What has four arms, eight sticks, a brain suffused with two million musical motifs, and creates some smooth tunes? As it turns out, Shimon the marimba-playing robot.
Developed by Mason Bretan at the Georgia Institute of Technology, Shimon has actually been playing music for several years. But in the past it’s only known how to accompany other musicians, by playing notes that complement precomposed pieces. Now, Bretan has made use of neural networks to help the robot ingest 5,000 songs and over two million riffs—drawn from artists from Beethoven to Lady Gaga—in order to develop an ability to compose its own pieces.

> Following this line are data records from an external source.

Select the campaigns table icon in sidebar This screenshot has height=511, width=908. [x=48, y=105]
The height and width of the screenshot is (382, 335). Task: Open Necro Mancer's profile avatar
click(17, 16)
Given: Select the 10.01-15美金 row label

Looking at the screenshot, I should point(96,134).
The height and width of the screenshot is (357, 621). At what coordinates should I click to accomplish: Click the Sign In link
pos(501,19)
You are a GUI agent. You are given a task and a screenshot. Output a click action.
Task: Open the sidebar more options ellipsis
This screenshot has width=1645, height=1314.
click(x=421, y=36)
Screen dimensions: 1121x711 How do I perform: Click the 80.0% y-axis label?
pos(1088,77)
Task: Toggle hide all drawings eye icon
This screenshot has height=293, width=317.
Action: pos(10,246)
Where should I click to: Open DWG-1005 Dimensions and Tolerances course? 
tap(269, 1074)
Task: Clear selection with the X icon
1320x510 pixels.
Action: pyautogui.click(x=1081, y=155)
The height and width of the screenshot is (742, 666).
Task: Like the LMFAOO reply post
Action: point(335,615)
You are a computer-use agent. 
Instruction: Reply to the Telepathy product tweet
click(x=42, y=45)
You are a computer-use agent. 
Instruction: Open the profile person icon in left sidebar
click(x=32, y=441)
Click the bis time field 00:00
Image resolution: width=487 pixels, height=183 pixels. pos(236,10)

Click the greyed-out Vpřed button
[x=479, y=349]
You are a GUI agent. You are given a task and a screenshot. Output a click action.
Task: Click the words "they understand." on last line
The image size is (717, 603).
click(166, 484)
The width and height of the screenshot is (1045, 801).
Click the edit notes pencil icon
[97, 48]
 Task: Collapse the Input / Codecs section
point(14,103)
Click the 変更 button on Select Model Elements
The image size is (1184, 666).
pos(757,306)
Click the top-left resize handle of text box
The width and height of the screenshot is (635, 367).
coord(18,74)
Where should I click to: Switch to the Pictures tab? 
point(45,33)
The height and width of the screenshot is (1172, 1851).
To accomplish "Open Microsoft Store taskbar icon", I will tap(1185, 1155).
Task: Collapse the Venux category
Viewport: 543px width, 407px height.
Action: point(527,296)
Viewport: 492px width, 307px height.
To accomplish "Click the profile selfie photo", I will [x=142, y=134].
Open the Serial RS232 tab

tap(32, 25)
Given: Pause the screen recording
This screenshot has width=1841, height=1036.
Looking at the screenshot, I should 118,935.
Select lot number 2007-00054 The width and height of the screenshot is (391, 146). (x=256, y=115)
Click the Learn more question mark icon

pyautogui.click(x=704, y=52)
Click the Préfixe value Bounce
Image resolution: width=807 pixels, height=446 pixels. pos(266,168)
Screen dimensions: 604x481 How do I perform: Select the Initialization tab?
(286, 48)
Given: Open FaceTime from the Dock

Shimon listens to four measures of music provided by a human, and then writes its own tune based on them. The robot is “coming up with higher-level musical semantics,” Bretan says in a statement. “Rather than thinking note by note, it has a larger idea of what it wants to play as a whole.” You can listen to one of its compositions in the video above.
Particularly interesting, though, is that because it’s currently impossible to work out exactly what’s going on inside a deep neural network, there’s no way of knowing which artist Schimon is channeling when it composes a tune. “They sound like a fusion of jazz and classical,” says Bretan. “I definitely hear more classical, especially in the harmony. But then I hear chromatic moving steps ... that’s definitely something you hear in jazz.”
It’s not the first time that artificial intelligence has composed music. Google has been working to use neural networks to the same end as part of a project called Magenta, and its piano compositions are surprisingly catchy. But Douglas Eck, a researcher behind some of that work, says that the really fun part of creating these kinds of machines will come when they “help us make a new kind of art.”